[Stored dataset items]
--
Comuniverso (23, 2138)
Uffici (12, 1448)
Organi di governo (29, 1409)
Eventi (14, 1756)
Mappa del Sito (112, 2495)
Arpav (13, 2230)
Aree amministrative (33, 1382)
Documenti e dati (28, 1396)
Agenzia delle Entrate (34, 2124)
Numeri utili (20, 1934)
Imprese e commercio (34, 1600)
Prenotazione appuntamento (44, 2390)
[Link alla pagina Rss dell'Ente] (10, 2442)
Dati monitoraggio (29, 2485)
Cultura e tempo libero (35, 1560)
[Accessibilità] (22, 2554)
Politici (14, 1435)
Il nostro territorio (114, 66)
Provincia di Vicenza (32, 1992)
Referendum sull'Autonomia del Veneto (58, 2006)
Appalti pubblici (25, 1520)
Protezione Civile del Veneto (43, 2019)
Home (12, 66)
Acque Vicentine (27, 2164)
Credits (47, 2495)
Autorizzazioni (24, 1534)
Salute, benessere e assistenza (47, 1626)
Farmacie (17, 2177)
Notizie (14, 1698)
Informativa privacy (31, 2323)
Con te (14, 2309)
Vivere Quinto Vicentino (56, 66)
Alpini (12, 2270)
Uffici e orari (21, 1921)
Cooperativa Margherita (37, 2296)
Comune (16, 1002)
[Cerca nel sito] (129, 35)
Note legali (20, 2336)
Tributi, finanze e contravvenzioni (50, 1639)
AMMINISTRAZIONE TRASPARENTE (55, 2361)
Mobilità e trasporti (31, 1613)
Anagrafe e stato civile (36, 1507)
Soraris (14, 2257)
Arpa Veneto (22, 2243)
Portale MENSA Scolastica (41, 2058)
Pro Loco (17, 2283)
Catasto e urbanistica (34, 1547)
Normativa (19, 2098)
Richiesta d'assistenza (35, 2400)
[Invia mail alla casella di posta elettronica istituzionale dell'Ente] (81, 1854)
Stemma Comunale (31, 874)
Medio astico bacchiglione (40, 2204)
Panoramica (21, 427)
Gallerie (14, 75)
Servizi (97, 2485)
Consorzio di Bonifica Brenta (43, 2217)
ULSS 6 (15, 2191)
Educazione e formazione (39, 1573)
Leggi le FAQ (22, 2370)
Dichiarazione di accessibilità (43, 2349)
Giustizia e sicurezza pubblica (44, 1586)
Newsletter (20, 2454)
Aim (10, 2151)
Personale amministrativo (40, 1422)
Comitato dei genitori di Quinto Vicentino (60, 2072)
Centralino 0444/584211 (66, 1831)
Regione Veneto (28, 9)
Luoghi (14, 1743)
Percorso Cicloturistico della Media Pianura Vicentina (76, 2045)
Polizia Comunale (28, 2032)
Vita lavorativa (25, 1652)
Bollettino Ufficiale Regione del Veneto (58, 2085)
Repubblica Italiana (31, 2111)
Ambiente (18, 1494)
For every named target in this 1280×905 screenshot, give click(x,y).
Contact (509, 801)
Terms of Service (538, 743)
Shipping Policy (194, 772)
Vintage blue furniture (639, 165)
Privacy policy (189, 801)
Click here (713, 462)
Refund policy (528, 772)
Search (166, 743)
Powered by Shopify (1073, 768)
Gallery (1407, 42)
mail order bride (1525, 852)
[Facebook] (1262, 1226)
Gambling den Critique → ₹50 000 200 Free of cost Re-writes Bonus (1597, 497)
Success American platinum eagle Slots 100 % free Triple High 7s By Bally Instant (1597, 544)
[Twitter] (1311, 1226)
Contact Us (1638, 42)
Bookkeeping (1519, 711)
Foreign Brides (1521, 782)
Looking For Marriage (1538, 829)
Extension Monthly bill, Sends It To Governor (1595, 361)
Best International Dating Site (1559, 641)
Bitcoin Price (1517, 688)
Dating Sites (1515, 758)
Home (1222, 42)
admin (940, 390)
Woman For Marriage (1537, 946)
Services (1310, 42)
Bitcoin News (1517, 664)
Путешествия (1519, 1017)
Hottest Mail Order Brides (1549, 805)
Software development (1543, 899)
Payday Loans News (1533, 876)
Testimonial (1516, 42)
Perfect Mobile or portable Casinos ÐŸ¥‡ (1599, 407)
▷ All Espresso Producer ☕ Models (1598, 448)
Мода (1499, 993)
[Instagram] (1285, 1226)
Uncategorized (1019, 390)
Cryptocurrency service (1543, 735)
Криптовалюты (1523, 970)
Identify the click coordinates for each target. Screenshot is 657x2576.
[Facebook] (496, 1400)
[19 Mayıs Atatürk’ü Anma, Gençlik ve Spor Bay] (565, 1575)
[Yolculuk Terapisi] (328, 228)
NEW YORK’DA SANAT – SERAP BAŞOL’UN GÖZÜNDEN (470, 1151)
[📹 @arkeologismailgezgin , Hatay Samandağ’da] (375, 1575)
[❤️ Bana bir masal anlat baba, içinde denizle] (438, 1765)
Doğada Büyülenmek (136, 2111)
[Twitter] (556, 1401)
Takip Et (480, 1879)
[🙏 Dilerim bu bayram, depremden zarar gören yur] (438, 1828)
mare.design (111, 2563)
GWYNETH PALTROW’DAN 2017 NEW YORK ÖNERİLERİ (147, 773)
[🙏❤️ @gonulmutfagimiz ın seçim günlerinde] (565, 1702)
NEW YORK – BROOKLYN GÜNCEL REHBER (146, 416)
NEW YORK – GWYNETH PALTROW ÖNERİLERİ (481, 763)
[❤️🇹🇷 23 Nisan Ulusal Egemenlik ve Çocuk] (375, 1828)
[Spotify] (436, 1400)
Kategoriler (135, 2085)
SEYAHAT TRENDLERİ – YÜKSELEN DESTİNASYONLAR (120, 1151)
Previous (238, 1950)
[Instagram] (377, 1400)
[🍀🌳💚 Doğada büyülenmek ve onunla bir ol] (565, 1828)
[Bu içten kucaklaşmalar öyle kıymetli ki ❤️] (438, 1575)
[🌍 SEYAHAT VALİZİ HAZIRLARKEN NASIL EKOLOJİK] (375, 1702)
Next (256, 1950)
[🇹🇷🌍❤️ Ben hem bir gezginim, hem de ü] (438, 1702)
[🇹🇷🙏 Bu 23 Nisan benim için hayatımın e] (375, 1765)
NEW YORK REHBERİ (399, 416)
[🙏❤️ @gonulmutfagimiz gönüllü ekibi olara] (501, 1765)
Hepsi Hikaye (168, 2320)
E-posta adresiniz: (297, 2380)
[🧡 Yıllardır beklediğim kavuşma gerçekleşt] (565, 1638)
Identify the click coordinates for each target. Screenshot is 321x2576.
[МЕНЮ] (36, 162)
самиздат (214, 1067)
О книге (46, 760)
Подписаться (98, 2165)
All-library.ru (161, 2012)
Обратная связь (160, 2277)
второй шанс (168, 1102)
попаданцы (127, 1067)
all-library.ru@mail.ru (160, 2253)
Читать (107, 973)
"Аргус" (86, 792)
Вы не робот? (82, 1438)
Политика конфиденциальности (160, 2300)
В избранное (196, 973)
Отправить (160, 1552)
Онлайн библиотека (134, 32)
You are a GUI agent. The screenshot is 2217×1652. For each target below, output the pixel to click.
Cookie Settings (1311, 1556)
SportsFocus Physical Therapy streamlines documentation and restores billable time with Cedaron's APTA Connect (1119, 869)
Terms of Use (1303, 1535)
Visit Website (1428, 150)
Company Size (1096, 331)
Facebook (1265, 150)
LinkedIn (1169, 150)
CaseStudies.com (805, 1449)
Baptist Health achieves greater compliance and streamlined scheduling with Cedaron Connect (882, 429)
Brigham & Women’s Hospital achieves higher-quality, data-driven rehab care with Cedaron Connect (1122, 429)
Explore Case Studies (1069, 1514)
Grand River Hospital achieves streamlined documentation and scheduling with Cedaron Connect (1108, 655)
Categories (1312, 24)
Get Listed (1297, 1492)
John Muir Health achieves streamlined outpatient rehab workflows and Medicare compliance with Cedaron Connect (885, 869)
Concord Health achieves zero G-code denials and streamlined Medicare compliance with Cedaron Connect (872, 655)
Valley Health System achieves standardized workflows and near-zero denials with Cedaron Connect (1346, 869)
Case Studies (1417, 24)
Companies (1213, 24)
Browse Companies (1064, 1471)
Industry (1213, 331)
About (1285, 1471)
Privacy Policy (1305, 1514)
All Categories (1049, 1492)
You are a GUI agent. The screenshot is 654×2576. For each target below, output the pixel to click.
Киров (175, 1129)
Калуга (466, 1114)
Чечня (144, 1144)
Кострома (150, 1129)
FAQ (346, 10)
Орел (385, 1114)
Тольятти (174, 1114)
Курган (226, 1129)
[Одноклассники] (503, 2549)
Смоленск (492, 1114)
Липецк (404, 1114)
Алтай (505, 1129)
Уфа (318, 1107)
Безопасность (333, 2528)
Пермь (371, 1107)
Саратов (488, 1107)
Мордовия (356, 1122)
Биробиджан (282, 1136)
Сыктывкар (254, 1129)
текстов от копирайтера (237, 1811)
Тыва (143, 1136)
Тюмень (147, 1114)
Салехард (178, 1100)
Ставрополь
--
Every line from the one containing "Пермь (371, 1107)" through the last line above should be retyped exactly; no other lines are wanted.

Пермь (371, 1107)
Саратов (488, 1107)
Мордовия (356, 1122)
Биробиджан (282, 1136)
Сыктывкар (254, 1129)
текстов от копирайтера (237, 1811)
Тыва (143, 1136)
Тюмень (147, 1114)
Салехард (178, 1100)
Ставрополь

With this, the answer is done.